Consommer moins, produire plus. Produire plus, cela veut dire aussi donner des « incentives ». Par exemple, il y a quelques années, on avait annoncé le « Seafood Hub ». Avant, on avait deux usines de thon et, dix ans après, aujourd’hui, on a deux usines de thon. Il ne s’agit pas de se contenter des effets d’annonce.

Quelles solutions pour toutes ces personnes qui se retrouveront au chômage dans les mois à venir ?

Il n’y a pas une seule solution. Il n’y a pas un métier dans le secteur informel, mais 50 à 60 métiers.

Pourrait-on canaliser toute cette main-d’œuvre vers un secteur qui mériterait qu’on augmente la production, comme l’alimentation ?
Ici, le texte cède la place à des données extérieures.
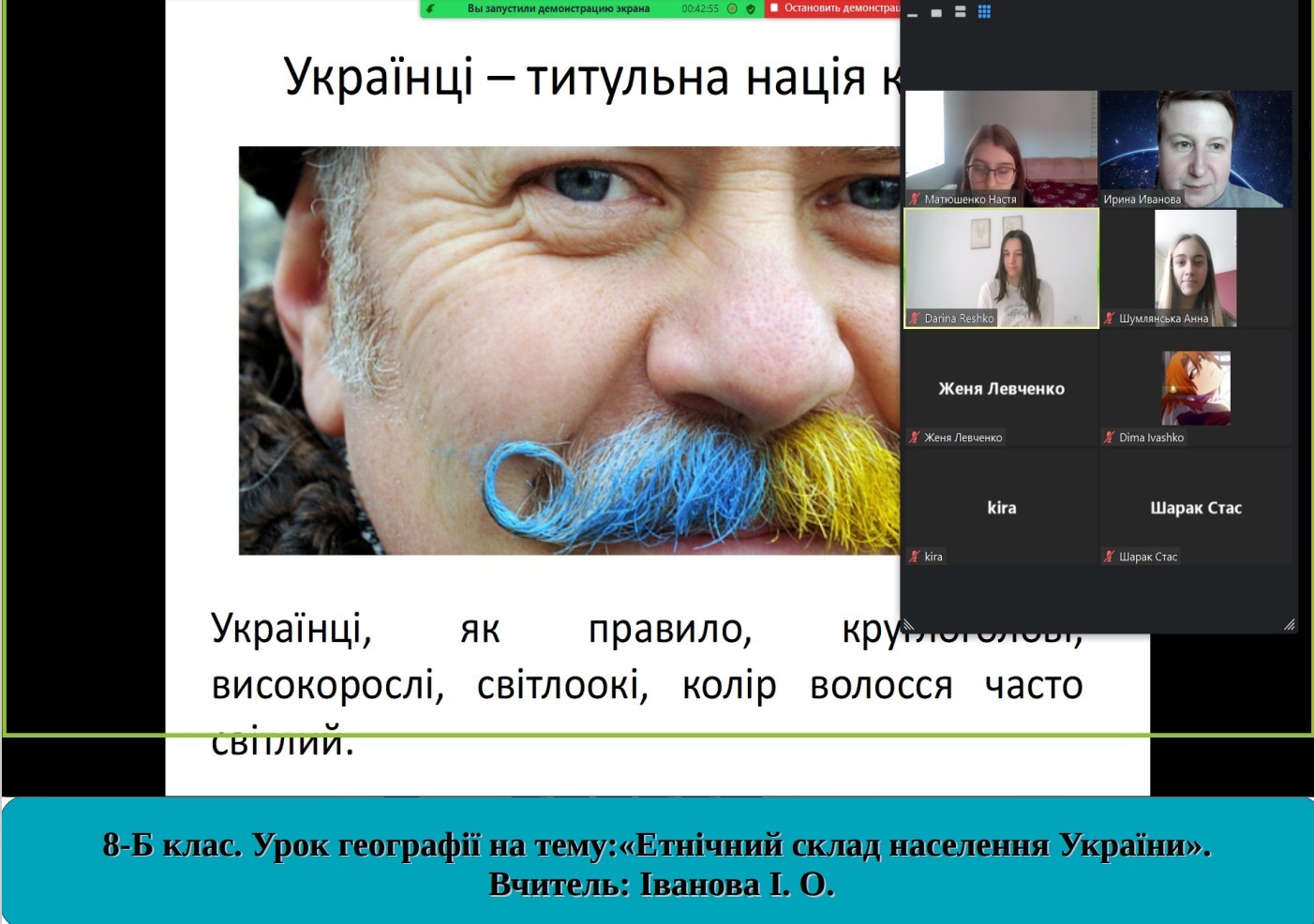Select Шумлянська Анна video tile

pos(1196,268)
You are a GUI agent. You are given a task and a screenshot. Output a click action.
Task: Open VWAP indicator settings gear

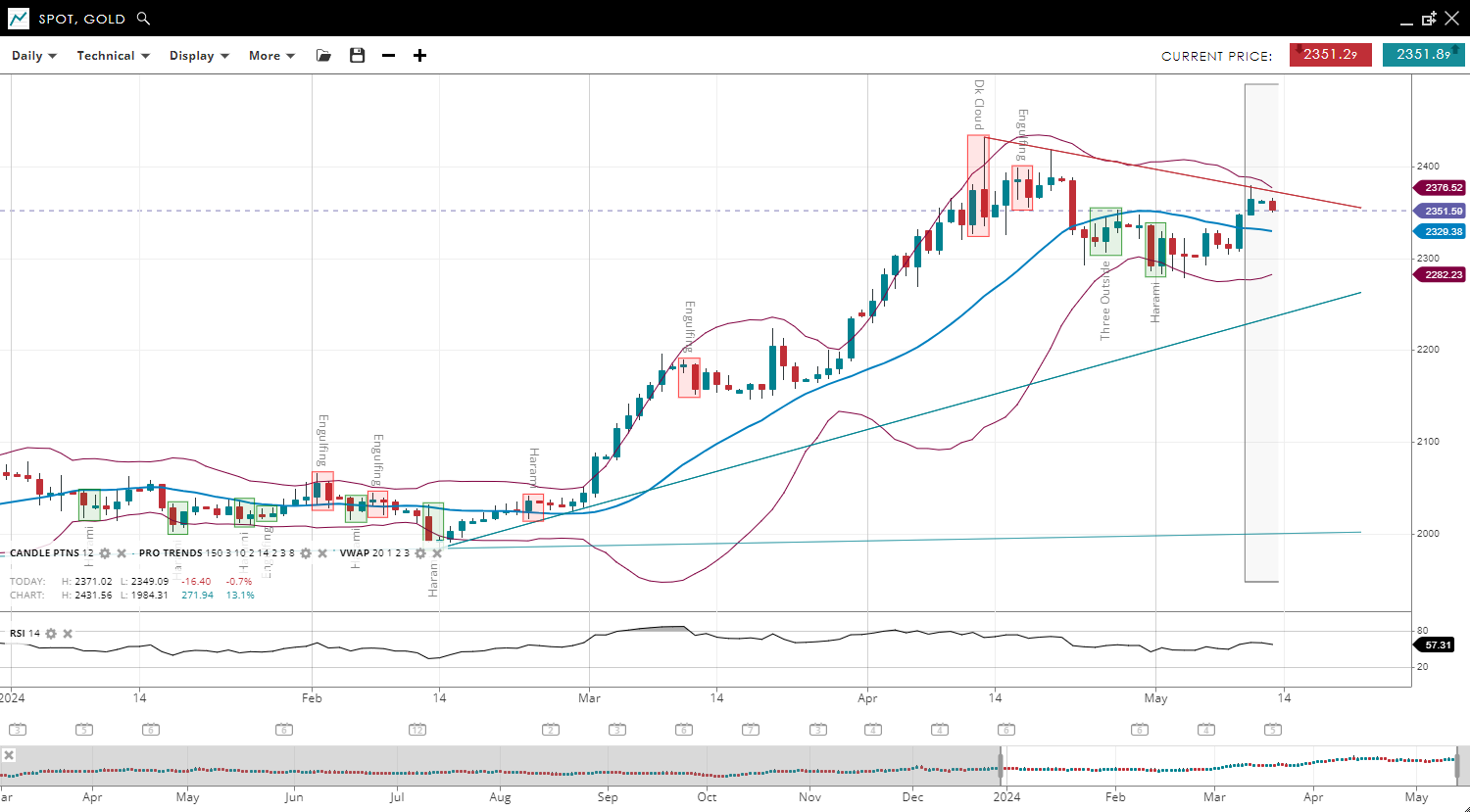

Il est difficile de faire démarrer un secteur à partir de zéro dans quelques semaines. On doit toujours avoir de l’espoir, mais on ne peut être trop optimiste pour penser que, demain, tous ces gens-là seront employés. Nous sommes dans une situation catastrophique. Si le gouvernement doit emprunter pour mettre dans le secteur productif plutôt que dans les routes, on aura bien emprunté. Mais si on emprunte beaucoup pour faire des gratte-ciel et des aéroports, c’est dangereux.

Un dernier mot ?

Il faut être optimiste. Les gens vont souffrir. Les industriels vont exporter moins et vont s’endetter. Dans le commerce informel, un marchand de dholl puri ne travaillera pas pendant encore deux mois par peur. Les employés d’une compagnie de voitures peuvent se retrouver demain avec 40% de leur salaire. Tout ce monde doit se serrer les coudes. Un conseil aux syndicalistes : ne venez pas faire de la surenchère ! Dans les réunions des comités de gestion du Covid-19, j’aurais aimé trouver l’opposition. Ce n’est pas le moment d’en tirer un capital politique. Le leader de l’opposition a dit qu’on « devrait rester en confinement encore deux mois ». C’est de la folie. On ne peut rester assis et manger. Tout ce qu’on mange, d’ailleurs, ne se paye pas en roupie, mais en devises.